Abstract
Aims/hypothesis
Impaired activity of the pentose phosphate pathway of glucose metabolism caused by hereditary deficiency of its key regulatory enzyme glucose-6-phosphate dehydrogenase (G6PD) has consequences that may worsen or attenuate the course of diabetic complications. Decreased availability of NADPH can predispose to oxidative stress and endothelial dysfunction, but can also limit the activity of the polyol pathway and cholesterol synthesis. Reduced availability of pentose phosphates for nucleic acid synthesis could impair cell proliferation. We sought to learn in which direction G6PD deficiency affects diabetic retinopathy.
Methods
We enrolled patients who were G6PD-deficient or -sufficient with type 1 diabetes of duration 15 years or longer for whom HbA1c records were available for at least the previous 3 years. Renal failure and smoking were exclusion criteria. For each participant seven standard field colour photographs were obtained of each eye, and retinopathy was graded in a masked fashion.
Results
The clinical characteristics of the 19 G6PD-deficient patients studied (age 42 ± 9 years, diabetes duration 24 ± 6 years, average HbA1c over 3 years 6.7 ± 0.8%) were similar to those of the 35 G6PD-sufficient patients. Almost 90% of patients in both groups had retinopathy; however, proliferative retinopathy was noted solely among G6PD-deficient patients (28%, p = 0.0036 vs G6PD-sufficient). The G6PD-deficient patients also showed a trend for increased frequency of microalbuminuria.
Conclusions/interpretation
The data suggest that G6PD deficiency accelerates the microvascular complications of diabetes, and that among the consequences of G6PD deficiency those that can enhance the damage caused by diabetes outweigh those that could be protective.
Introduction
Diabetic retinopathy remains a complication of diabetes even among individuals who have made a systematic and long-term attempt to optimise glycaemic control [1]. New approaches to lessen its development or progression are desirable. Genetic variations offer the opportunity to identify, in humans, factors that modulate the pathogenic process and may suggest targets for adjunct therapy.

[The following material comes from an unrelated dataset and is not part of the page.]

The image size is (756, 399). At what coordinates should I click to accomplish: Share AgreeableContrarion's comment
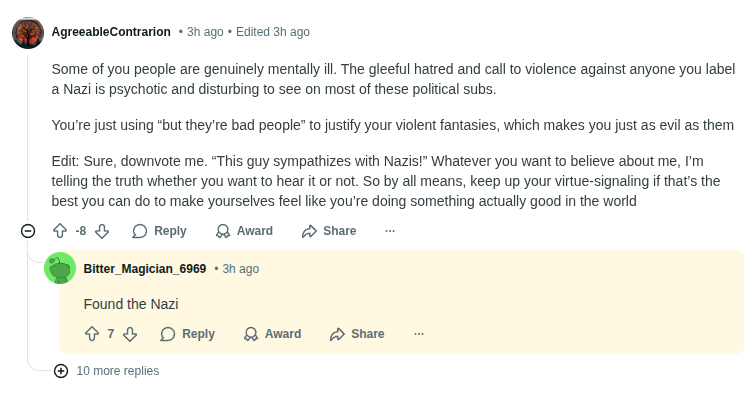click(x=329, y=231)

Glucose-6-phosphate dehydrogenase (G6PD) is the key regulatory enzyme of the pentose phosphate pathway of glucose metabolism, which provides pentose phosphates for nucleic acid synthesis and NADPH for synthetic reactions and maintenance of the cellular redox status. G6PD deficiency is the most common enzymopathy in humans. It is a hereditary abnormality in which the activity or stability of the enzyme is greatly diminished. As the gene determining the structure of G6PD is on the X chromosome, inheritance is sex-linked with men expressing the full defect.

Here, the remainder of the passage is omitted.